LAMR long put positions are structurally bearish; the modeled P&L assumes European-style exercise at expiration and ignores early assignment, transaction costs, dividends paid before expiry on the stock leg (when present), and the bid-ask spread on the listed chain. LAMR positions also carry Real Estate sector concentration risk; news flow inside the sector (peer earnings, regulatory shifts, supply-chain headlines) can move LAMR alongside the broader basket even when LAMR-specific fundamentals are unchanged. Long-premium structures like a long put on LAMR are particularly exposed to IV-crush risk through scheduled events (earnings, FDA decisions, central-bank meetings) where IV typically contracts post-event regardless of the directional outcome. Always rebuild the position from current LAMR chain quotes before placing a trade.
Frequently asked questions
- What is a long put on LAMR?
- A long put on LAMR is the long put strategy applied to LAMR (stock). The strategy is structurally bearish: A long put buys downside exposure with a fixed maximum loss equal to the premium paid; profit accrues if the underlying closes below the strike minus premium at expiration. With LAMR stock trading near $145.58, the strikes shown on this page are snapped to the nearest listed LAMR chain strike and the premiums come straight from the end-of-day bid/ask midpoint.
- How are LAMR long put max profit and max loss calculated?
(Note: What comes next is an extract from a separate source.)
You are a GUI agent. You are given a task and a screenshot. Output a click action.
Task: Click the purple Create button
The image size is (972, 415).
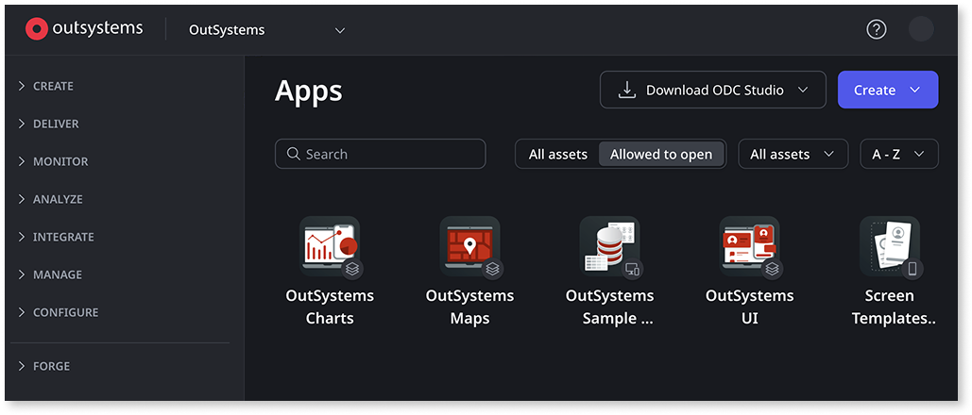pyautogui.click(x=887, y=90)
- Max profit equals the strike minus premium times 100 (reached at zero); max loss equals the premium times 100. Breakeven is strike minus premium. For the LAMR long put priced from the end-of-day chain at a 30-day expiry (ATM IV 25.10%), the computed maximum profit is $14,024.00 per contract and the computed maximum loss is -$475.00 per contract. Live intraday quotes will differ as the chain moves through the trading session.
- What is the breakeven for a LAMR long put?
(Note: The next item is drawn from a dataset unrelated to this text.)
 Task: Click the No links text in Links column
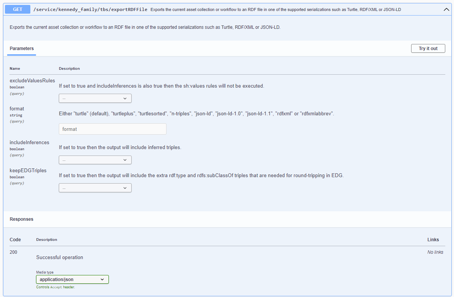point(435,252)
- The breakeven for the LAMR long put priced on this page is roughly $140.25 at expiration, derived from end-of-day chain premiums. Breakeven is the underlying price at which the strategy's P&L crosses zero ignoring transaction costs and assignment risk. The current LAMR market-implied 1-standard-deviation expected move is approximately 7.20%; if the move sits well outside the breakeven distance, the structure's risk-reward becomes correspondingly tighter.
- When should you consider a long put on LAMR?
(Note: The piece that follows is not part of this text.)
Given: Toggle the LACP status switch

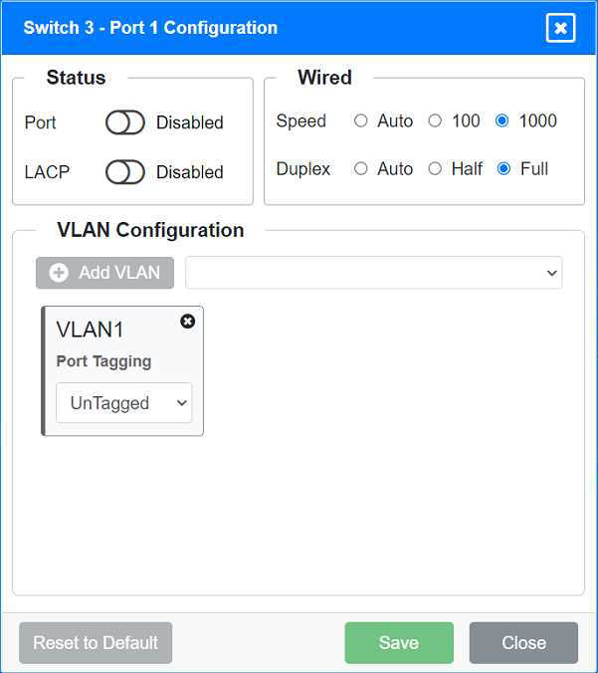Looking at the screenshot, I should point(125,172).
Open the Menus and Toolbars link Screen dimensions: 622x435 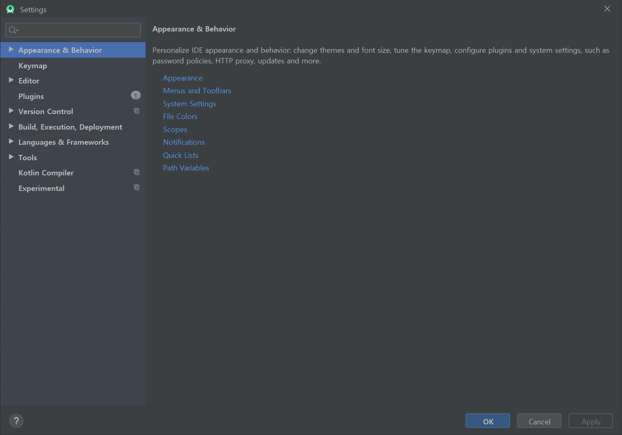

- Long puts on LAMR hedge an existing long LAMR stock position or express a bearish view with defined risk; position sizing typically scales the put notional to the underlying LAMR exposure being hedged.
- How does current LAMR implied volatility affect this long put?
- LAMR ATM IV is at 25.10% with IV rank near 36.47%, which is mid-range against its 1-year history. Strategy selection depends more on directional thesis and expected move than on a strong IV signal.